As you know if you’ve been following me on Twitter or even on this rarely-updated blog, I had a very successful Kickstarter last summer. Thanks to the support of my backers, I was able to raise the money to publish a two-volume hardcover compilation of All the Cartoons. We met our initial goal within 24 hours, and achieved every stretch goal as well (and I’ve got the tattoo to prove it). Clocking in at over a thousand pages and weighing about fifteen pounds, this was definitely the most unlikely book I’ve ever put out.

The books were printed and distributed to the KS backers, with a relatively small stock available on my online store at TopatoCo. We still have some available there, but probably not for much longer — I’m not sure of exact numbers at the moment, due to some accounting and distribution mishaps that they’re still sorting out at the warehouse, but it’s safe to say there are fewer than 100 copies left.

So that would have pretty much been the end of the story for 25 Years of Tomorrow. And it would have been a great story — my dream project made real in the world thanks to my readers! — but that would have been it. If you didn’t get the books while they were available, there weren’t going to be any more.

Except that’s when I was approached by the highly regarded comics publisher IDW, who were interested in putting out a second printing of TMW25, and distributing it in bookstores and comic book shops. So not only did I manage to make these these books real in the world — now their lifespan will be extended, and they’ll reach a wider audience than I had any hope of ever reaching through the KS alone.

(The second edition will be the essentially the same as the first, though without the various bonus inserts — those are going to remain exclusive to my initial backers.

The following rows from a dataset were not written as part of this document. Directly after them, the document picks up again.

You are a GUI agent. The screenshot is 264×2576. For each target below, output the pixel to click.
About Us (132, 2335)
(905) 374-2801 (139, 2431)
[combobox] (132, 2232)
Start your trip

The remaining stock at TopatoCo does still include the diecut cardstock DIY Sparkymobile, so if you want one of those, act quickly.)

On top of this, IDW asked if they could simultaneously publish a new trade paperback collection of the last three years worth of strips. I thought it was a great idea to make this material available to readers who might not have the desire or the budget to shell out more than $70 for the hardcover set. That compilation, Crazy is the New Normal, should be out around October.

I was wandering in the publishing wilderness for several years. I had a couple unfortunate experiences with publishers who did some damage to my sales record, which is something new publishers consider when they’re thinking about taking you on. There also seemed to be a widespread consensus that no one was interested in cartoon compilations in the internet age. There was certainly no one who would have published the massive TMW25 set prior to the Kickstarter. The success of that campaign really turned everything around. IDW is a fantastic publisher, widely known for the quality of their books. They’ve been amazing to work with so far — when I was in San Francisco in February, my new editor took a day off to fly up from San Diego, just to hang out for the day so that we’d have a chance to know each other beyond email and phone. That’s a good way to do business. I’m really excited to have them publishing my books, and honestly, I owe it all to those of you who backed the Kickstarter with such enthusiasm.